The October Nymex contract, set to expire early next week, was down 4.1 cents to $2.207/MMBtu at around 8:45 a.m. ET. November was off 5.8 cents to $2.841.
Natural gas rallied on Thursday as the U.S. Energy Information Administration (EIA) reported an injection of 66 Bcf into storage for the week ending Sept. 1, a figure that seemed to allay concerns over limited remaining injection capacity in the final weeks before winter weather.
The build compared to a 97 Bcf injection recorded for the year-ago period and a previous five-year average build of 80 Bcf. The print also came in well below the 89 Bcf injection reported in the previous week, a figure that had seemed to catch the market by surprise.

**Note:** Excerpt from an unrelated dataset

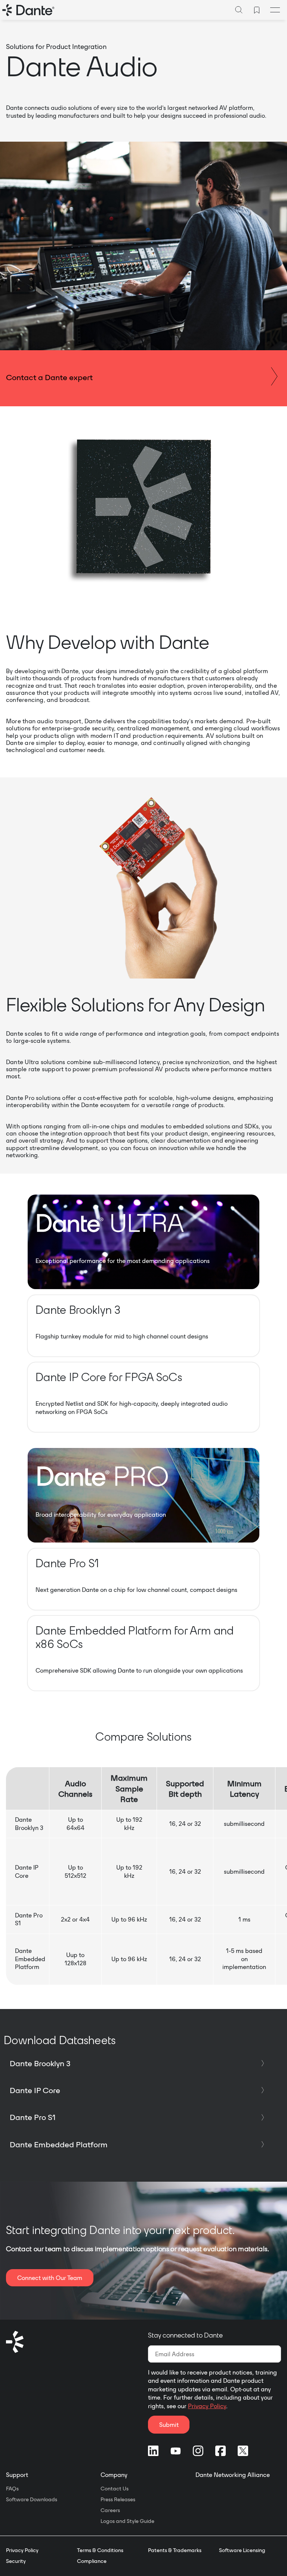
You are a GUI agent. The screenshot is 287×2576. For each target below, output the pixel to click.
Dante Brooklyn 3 (40, 2063)
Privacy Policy (207, 2406)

“After last week’s rogue print there was extra scrutiny this week, but order has been restored as the 66 Bcf build aligns with our supply/demand model…and suggests that last week’s surprise build was a one-off event,” analysts at Tudor, Pickering, Holt & Co. (TPH) said. “…In our view the risks around storage can be put to bed, as regional balances look like they will sneak by, but, more importantly, the October contract is about to expire, shifting focus firmly into withdrawal season.”
TPH analysts said they’ll be watching liquefied natural gas (LNG) feed gas demand levels closely from here. The arrival of Tropical Storm Beta helped drop LNG feed gas flows from around 8 Bcf/d to an average of about 5.5 Bcf/d for the current week, according to the firm’s estimates.
“However, yesterday’s data showed meaningful bounce backs from Sabine Pass and Freeport, pushing feed gas demand north of 6 Bcf/d, and we expect it to be range-bound between 6-7 Bcf/d until Cameron begins ramping up again, which we expect to start in early October,” the TPH analysts said.
The recent volatility in the natural gas market is likely to continue, according to Bespoke Weather Services. The firm said it saw little rationale in the fundamentals data early Friday to justify the price reversal.
“It simply represents the very fine line we walk with regard to the current storage situation, and it becomes very difficult to assign any fair value, especially to the front of the curve,” Bespoke said. “…Anything goes heading into October’s expiration…though we feel there is risk that the November contract could get dragged lower once October is off the board.
“This could lead to some backing off of prices in winter as well, despite our bullish lean in those contracts on a fundamental basis (pending weather).”
November crude oil futures were down 25 cents to $40.06/bbl at around 8:45 a.m. ET, while October RBOB gasoline was off fractionally to $1.1939/gal.